Socialist Worker employs no such political invective for a Democrat like Barack Obama, who oversaw the largest transfer of wealth in history from working people to the rich, while escalating the wars initiated under George W. Bush and launching his own, in Libya, Syria, Yemen and via drone warfare in a dozen countries. That is because the ISO operates as a political arm of the Democratic Party, using “left” rhetoric to oppose any movement by the working class to break out of the straitjacket of the corporate-controlled two-party system.

The first year of the Trump administration has seen mass opposition from working people to its ultra-right agenda, expressed in demonstrations, opinion polls, and the initial stirrings of mass social struggles.

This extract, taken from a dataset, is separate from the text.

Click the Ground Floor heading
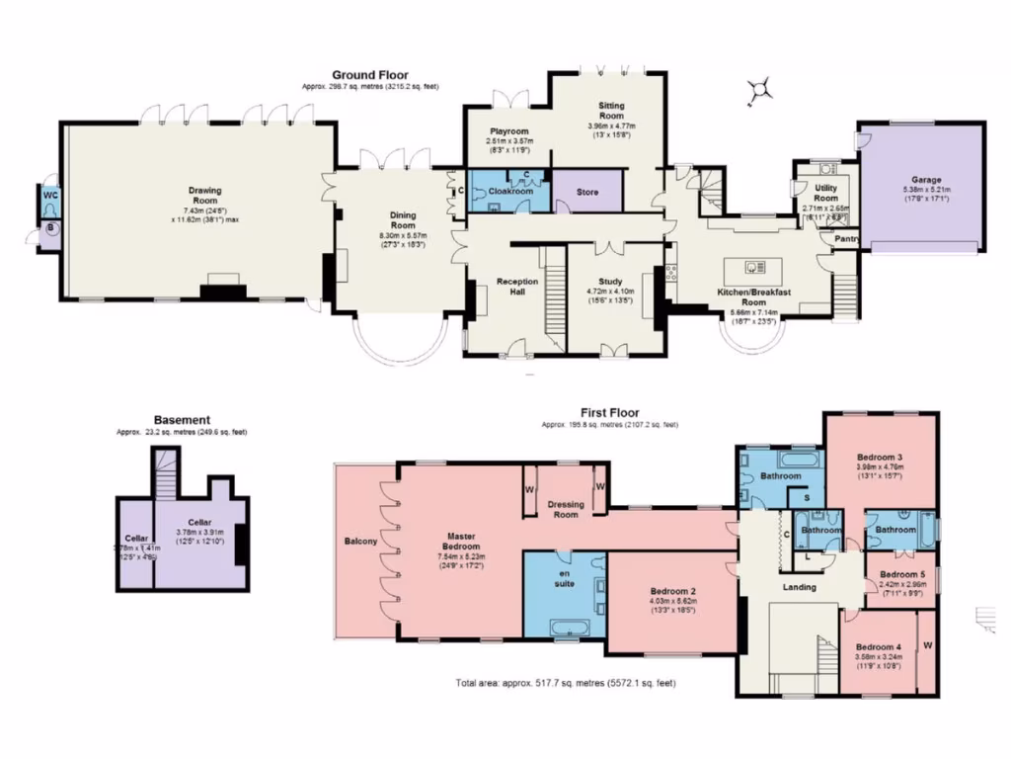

But this shift to the left in the working class can find no expression in the US political system, dominated by two parties that are both instruments of the corporate elite.

The Trump administration is deeply unpopular, the Republican Congress even more so. There has been a significant shift to the left in public opinion. But within the framework of capitalist politics, mass hostility to Trump has led to the election of right-wing Democrats: in the New Jersey and Virginia gubernatorial elections last month, the victory of a former Goldman Sachs banker and a conservative lieutenant governor who voted twice for George W. Bush; and now in the Alabama Senate race, the victory of Doug Jones, who ran as a law-and-order candidate and pledges to work with right-wing Republican Senator Richard Shelby and seek “common ground” with the Trump White House.

The last week of the Alabama election campaign coincided with the visit to that state by the UN Special Rapporteur on extreme poverty and human rights, who went to rural areas of the state where conditions are so abominable, in terms of water and sewage infrastructure, primitive housing, and poverty, that he said he had never seen as bad in any industrialized country.

These conditions are the joint responsibility of the two right-wing parties that hold all political offices in the United States and control local, state and national government. Living standards and social conditions continue to deteriorate under Democrats and Republicans alike. The working class must draw the necessary political conclusions, and take the road of independent political struggle against the capitalist system, building a new mass political party based on a socialist program.